What this task involves
Starting at the top of the entries and going through the line containing "point(112,92)", substitute "marker" for every "callout" and keep all other text unchanged. Omit the pictures from your output.

======== Provided material ========

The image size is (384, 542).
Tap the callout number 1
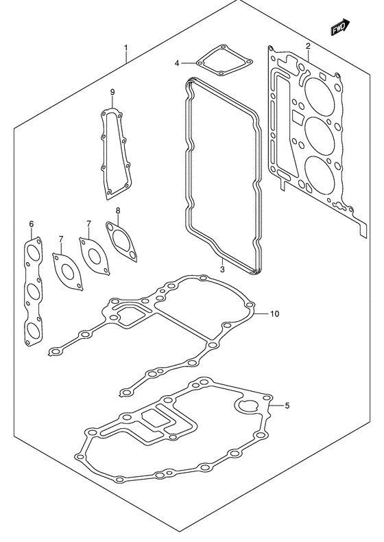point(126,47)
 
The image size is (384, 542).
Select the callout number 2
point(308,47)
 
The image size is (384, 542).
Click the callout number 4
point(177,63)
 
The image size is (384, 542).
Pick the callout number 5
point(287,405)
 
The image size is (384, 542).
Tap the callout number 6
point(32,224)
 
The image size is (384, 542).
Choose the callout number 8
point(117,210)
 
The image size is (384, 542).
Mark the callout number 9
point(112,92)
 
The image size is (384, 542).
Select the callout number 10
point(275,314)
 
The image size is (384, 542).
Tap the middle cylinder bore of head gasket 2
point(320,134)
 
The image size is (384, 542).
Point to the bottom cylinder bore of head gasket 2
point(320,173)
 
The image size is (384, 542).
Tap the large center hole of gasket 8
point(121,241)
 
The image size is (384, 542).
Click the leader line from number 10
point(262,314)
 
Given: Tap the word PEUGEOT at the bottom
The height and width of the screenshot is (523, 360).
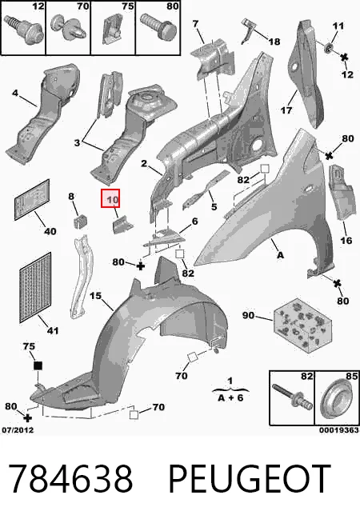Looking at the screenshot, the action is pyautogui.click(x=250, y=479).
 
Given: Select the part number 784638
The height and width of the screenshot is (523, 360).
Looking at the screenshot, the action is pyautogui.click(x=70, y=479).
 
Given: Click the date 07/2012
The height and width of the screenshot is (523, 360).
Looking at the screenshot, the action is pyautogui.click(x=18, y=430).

========

The response
The image size is (384, 542).
Tap the marker number 1
point(126,47)
 
The image size is (384, 542).
Select the marker number 2
point(308,47)
 
The image size is (384, 542).
Click the marker number 4
point(177,63)
 
The image size is (384, 542).
Pick the marker number 5
point(287,405)
 
The image size is (384, 542).
Tap the marker number 6
point(32,224)
 
The image size is (384, 542).
Choose the marker number 8
point(117,210)
 
The image size is (384, 542).
Mark the marker number 9
point(112,92)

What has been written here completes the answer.